--- EXERCISE DESCRIPTION ---
Please work out how many lines of this material include "will", and answer with that number by itself.

Start of DATA EXCERPTS

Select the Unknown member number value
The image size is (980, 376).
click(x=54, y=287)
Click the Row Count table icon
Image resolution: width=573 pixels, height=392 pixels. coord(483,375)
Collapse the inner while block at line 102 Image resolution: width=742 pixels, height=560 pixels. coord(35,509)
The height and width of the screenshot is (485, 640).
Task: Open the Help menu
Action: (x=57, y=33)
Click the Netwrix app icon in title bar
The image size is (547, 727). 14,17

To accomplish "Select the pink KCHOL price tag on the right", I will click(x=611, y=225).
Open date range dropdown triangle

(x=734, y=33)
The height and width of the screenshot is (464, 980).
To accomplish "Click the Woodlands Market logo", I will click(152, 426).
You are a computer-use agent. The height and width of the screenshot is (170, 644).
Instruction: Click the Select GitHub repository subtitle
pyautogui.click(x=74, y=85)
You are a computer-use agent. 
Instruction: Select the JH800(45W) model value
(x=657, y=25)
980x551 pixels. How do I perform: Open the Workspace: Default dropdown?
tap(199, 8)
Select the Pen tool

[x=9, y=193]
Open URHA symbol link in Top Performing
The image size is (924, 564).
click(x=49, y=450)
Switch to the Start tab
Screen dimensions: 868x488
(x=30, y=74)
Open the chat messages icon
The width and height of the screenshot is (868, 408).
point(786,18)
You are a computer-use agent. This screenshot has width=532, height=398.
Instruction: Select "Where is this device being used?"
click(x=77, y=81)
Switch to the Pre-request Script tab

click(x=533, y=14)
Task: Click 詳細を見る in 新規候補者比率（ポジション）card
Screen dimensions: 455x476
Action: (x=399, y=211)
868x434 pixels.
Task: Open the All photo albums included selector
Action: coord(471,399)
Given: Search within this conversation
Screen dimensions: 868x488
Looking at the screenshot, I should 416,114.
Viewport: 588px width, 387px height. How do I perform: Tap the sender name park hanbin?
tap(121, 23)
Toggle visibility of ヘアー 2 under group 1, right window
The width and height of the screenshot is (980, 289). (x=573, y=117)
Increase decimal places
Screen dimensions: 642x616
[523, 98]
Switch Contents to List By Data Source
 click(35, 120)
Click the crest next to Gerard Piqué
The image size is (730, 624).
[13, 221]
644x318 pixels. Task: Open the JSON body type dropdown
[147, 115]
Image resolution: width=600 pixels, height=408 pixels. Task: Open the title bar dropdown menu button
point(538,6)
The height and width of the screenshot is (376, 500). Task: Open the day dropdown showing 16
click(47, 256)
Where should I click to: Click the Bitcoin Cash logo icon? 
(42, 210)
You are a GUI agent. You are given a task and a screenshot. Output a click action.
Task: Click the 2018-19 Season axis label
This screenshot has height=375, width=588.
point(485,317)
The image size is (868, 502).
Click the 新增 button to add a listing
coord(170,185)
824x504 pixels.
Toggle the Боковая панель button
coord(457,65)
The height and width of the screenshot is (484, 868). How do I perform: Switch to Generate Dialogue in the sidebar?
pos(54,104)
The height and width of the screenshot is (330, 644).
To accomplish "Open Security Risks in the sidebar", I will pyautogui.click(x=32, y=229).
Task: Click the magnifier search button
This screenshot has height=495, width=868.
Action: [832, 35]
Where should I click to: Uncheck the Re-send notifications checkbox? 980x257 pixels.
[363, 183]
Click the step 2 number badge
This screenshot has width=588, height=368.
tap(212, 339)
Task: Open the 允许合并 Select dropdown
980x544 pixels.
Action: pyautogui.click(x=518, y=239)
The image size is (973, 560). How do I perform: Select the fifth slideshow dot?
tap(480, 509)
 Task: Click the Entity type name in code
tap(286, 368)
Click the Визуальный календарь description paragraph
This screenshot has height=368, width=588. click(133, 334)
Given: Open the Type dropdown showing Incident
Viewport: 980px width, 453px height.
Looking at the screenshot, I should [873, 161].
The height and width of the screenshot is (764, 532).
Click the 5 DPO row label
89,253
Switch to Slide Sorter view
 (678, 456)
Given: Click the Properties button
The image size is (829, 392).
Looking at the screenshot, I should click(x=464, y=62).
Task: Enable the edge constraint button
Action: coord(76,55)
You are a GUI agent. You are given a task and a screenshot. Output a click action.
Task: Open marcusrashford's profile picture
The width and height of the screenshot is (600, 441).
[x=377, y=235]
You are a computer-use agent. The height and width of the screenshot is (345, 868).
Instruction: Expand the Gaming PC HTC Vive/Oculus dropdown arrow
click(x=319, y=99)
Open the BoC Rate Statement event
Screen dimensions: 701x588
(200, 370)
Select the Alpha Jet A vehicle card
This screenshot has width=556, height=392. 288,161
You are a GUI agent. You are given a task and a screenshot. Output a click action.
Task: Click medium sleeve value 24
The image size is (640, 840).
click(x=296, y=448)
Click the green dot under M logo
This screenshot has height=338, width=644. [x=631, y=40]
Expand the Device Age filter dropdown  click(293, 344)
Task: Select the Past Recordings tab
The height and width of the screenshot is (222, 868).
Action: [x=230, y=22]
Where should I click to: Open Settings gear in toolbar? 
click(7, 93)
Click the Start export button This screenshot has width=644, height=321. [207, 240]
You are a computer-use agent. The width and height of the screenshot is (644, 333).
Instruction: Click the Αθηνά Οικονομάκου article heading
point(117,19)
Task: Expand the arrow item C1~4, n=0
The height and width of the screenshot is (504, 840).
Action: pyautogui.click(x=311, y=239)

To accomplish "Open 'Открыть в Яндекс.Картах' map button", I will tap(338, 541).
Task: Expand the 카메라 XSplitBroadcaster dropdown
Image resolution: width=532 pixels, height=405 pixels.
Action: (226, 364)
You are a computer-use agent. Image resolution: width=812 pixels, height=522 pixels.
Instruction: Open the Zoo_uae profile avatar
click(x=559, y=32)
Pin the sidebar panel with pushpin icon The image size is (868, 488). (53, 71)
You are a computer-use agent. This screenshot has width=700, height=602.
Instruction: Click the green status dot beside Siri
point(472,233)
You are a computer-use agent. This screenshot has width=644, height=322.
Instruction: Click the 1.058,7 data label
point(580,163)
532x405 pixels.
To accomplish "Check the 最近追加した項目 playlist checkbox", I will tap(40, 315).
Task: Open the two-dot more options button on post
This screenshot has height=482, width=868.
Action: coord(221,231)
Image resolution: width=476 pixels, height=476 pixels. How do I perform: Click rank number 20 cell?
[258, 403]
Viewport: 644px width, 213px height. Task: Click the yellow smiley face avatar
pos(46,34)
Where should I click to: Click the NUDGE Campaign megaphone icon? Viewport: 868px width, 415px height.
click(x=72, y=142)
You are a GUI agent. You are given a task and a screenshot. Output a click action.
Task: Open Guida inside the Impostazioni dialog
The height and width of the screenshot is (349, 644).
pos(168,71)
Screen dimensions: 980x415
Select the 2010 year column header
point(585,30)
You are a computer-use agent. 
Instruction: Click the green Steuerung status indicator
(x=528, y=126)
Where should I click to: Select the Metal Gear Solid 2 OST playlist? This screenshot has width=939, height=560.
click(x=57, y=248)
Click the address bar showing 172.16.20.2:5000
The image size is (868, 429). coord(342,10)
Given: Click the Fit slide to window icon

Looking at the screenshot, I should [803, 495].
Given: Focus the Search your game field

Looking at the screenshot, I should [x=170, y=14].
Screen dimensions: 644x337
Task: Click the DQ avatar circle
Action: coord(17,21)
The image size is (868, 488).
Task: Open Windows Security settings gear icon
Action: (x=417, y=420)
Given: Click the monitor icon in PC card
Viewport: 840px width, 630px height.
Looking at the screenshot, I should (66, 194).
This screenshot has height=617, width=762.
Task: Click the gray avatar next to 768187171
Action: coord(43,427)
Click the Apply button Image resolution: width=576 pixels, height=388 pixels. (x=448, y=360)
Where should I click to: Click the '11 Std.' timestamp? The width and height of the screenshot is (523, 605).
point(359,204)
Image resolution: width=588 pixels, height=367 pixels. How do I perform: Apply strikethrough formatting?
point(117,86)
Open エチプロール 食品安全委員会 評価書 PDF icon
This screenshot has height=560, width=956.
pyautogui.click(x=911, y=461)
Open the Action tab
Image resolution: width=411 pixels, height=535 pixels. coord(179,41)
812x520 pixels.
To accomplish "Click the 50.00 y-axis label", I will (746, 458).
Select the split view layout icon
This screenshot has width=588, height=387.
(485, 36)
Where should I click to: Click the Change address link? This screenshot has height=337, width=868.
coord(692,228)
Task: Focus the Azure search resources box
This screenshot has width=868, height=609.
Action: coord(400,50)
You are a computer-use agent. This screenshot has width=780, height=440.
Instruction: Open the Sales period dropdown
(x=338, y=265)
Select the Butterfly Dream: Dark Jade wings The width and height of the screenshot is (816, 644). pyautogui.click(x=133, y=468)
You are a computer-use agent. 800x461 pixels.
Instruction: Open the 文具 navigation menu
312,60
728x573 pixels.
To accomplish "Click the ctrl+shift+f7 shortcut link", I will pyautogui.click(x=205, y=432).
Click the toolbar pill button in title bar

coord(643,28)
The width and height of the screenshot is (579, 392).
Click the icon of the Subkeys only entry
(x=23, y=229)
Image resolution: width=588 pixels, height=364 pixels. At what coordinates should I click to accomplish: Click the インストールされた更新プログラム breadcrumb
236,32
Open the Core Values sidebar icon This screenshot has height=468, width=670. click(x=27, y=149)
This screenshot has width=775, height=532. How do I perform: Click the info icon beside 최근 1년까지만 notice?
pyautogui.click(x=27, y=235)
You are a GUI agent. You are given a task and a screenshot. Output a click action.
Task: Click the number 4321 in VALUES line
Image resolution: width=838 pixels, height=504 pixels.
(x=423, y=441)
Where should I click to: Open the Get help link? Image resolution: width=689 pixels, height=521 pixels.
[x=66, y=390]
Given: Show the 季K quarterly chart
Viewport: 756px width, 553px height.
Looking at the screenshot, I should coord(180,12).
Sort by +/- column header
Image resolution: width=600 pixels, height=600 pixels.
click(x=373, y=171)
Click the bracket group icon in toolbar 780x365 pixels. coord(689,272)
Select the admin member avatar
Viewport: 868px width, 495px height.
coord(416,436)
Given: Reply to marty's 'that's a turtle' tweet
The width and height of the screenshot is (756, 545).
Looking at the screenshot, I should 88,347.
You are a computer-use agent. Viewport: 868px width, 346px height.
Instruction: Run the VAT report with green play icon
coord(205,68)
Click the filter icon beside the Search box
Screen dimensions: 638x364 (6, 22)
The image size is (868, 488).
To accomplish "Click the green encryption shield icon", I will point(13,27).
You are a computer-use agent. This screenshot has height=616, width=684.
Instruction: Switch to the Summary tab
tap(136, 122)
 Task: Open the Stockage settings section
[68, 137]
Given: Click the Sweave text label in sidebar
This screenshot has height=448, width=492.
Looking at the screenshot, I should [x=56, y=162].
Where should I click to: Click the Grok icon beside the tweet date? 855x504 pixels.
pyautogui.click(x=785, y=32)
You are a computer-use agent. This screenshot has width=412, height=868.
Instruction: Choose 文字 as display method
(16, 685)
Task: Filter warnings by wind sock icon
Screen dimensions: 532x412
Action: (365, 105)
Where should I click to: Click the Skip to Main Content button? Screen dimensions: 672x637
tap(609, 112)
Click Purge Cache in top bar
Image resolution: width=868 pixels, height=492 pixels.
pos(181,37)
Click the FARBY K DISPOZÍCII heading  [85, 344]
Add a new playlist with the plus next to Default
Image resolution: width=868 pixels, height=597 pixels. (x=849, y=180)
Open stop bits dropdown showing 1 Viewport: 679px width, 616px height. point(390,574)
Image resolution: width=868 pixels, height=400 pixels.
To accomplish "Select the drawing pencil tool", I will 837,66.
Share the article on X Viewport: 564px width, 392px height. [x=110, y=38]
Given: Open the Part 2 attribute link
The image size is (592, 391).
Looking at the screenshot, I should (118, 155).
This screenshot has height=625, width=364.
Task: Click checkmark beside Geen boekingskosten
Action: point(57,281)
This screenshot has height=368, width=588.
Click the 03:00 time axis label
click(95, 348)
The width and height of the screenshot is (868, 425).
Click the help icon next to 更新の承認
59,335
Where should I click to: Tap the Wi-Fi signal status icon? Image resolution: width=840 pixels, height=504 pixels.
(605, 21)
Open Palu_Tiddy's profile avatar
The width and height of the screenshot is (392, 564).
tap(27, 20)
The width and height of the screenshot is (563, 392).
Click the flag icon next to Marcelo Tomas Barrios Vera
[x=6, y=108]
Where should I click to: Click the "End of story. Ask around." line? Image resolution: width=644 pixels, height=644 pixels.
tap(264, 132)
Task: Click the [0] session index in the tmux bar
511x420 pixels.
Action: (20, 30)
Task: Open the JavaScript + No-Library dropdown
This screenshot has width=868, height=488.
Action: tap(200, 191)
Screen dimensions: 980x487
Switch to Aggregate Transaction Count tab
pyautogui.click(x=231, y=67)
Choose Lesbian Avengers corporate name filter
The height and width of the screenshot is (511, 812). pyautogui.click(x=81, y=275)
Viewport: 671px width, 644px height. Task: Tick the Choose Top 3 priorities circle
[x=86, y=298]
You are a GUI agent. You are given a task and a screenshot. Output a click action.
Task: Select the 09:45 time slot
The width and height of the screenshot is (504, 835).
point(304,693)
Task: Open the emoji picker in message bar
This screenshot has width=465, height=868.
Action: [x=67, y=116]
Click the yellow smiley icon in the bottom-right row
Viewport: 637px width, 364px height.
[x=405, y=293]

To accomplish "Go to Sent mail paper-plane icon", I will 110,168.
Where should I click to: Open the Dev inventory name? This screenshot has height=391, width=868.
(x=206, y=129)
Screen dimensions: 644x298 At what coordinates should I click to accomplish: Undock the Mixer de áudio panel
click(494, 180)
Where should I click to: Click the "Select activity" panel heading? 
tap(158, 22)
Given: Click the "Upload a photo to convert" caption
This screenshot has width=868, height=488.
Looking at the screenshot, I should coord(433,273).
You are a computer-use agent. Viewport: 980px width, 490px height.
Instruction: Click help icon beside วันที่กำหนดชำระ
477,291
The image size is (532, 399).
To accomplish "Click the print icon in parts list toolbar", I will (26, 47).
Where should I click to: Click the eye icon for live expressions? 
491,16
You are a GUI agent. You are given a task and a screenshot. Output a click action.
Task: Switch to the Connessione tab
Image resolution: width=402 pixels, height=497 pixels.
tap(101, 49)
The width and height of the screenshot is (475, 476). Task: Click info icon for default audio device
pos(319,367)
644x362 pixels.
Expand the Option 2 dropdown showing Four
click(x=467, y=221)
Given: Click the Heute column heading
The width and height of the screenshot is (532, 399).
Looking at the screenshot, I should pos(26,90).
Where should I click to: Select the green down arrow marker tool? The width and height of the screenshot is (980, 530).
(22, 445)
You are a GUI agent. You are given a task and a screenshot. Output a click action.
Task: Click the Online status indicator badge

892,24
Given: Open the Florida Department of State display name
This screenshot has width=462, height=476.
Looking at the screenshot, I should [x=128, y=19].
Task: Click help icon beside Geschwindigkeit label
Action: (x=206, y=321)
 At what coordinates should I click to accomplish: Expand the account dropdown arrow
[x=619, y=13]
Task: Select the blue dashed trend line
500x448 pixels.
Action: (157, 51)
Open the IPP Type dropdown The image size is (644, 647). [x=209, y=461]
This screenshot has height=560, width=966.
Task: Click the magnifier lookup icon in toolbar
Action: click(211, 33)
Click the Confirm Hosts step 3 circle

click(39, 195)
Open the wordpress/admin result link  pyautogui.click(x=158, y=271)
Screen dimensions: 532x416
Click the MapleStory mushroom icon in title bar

End of DATA EXCERPTS

--- THE ANSWER ---
11